Wednesday, February 8, 2012

And some thoughts on Masculine Christianity

This is one of those weird issues that seems to come up periodically in Fundamentalist/Evangelical churches: does The Church (or Christianity in general) need to be "more masculine" or "less feminine"? A while back, Rachel Held Evans asked for responses from her male readers on the topic.

I was feeling a little bit cranky at the time, and I commented:
Masculine Christianity? Feminine Christianity? Look, I'm not a Christian, but even asking the question seems to me to be profoundly missing the point. What I'd most like to see, myself, is a humane Christianity.
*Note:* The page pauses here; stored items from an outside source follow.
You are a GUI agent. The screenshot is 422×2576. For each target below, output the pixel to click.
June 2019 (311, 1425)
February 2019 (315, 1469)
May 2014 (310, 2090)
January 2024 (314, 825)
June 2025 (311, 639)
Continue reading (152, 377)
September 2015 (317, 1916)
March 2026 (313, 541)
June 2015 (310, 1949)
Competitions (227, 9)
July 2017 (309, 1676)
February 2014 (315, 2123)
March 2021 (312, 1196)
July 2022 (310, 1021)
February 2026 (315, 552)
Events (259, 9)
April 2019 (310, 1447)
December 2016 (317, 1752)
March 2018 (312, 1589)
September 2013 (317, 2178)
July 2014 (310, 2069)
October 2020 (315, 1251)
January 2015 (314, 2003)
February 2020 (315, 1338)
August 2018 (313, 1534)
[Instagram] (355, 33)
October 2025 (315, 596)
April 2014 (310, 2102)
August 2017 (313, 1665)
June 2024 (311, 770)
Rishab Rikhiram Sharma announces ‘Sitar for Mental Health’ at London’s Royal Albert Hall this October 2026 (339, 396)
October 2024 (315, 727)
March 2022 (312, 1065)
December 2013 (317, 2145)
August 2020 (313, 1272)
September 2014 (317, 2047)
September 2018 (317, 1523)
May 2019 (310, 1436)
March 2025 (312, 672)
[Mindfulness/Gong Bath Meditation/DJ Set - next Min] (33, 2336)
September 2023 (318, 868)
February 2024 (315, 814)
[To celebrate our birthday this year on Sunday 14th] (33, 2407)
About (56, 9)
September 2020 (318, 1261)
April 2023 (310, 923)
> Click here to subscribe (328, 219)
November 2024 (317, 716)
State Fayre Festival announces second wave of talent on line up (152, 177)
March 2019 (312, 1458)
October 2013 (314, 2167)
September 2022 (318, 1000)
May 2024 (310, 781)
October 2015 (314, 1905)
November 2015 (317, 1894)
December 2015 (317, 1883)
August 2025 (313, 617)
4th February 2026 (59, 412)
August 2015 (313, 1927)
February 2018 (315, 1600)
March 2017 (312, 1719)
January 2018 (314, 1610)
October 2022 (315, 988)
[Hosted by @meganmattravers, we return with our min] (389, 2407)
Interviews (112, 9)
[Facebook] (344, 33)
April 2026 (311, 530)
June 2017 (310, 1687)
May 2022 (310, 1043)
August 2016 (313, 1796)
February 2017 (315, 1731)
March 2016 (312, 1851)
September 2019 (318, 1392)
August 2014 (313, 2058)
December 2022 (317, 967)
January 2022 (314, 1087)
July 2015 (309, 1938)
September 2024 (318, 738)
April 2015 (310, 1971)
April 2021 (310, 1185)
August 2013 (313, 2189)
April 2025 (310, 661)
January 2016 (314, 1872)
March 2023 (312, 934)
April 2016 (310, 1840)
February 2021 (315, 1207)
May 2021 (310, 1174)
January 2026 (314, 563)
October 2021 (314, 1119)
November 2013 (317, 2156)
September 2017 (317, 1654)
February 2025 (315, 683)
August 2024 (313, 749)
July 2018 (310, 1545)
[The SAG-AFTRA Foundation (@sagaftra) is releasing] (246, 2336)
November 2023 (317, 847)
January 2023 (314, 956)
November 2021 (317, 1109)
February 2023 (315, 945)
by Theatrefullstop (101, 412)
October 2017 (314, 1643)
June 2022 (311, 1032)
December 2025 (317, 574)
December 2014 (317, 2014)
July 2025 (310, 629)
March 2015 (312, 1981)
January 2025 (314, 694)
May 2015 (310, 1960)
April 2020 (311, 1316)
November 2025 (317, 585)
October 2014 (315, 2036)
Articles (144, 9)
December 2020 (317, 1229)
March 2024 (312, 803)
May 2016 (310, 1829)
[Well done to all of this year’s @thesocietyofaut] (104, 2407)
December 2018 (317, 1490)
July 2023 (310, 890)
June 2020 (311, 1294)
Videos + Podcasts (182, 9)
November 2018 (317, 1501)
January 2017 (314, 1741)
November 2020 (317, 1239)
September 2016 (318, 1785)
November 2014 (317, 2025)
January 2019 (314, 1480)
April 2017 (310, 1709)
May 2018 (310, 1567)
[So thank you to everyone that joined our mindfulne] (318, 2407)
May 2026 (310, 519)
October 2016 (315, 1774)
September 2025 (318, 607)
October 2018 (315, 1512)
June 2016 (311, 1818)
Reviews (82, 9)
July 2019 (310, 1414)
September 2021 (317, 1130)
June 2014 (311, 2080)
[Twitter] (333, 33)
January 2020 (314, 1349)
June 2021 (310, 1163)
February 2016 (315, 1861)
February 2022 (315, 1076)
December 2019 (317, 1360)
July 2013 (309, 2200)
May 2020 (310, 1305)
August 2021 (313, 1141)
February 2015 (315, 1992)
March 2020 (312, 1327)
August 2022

Every time I hear someone start talking about how Christianity needs to be more 'manly' or 'masculine' - or, by contrast, less effeminate - it seems to come at the cost of basic politeness and human decency, of empathy and forgiveness. It's gotten to the point where I assume that anyone who says that basically just wants permission to be more of a prick than the traditional reading of the Gospels says that they should be (i.e. not at all). The more of this "manly" Christianity I see, the more I'm convinced that it's just a cover for bad behavior, motivated by a misguided longing for a certain sort of machismo that Jesus neither endorsed nor practiced.
This may not have been the most tactful way to describe what I've seen of the "Masculine Christianity" movement, but it seems to have struck a nerve: an awful lot of people liked that comment. And I figure that anything I write which gets that sort of attention probably ought to be reproduced here on the Blog o' Doom, so here you go.


  1. Well said.

    Lately I've been grumbling about certain self-professed Christian politicians appearing to embrace dogma at the expense of basic human decency... and it just kills me.

  2. Yeah. I still get that flash of "Buh-what? You could be doing so much good, and instead you're fixating on this???"

  3. What's so theologically absurd about this whole complementarian absurdity - ignoring the vast hurt it causes for a second - that the Bible specifically says, "There is neither ... male nor female, for you are all one in Christ Jesus." Which means it doesn't matter! Jesus loved people for being people, not for being masculine or feminine or whatever. Argh.

  4. Yeah, and it doesn't pass the "on these two commandments hang all the law and the prophets" verse - what I call the smell test - either. If you can't let people be themselves, you're doing it wrong.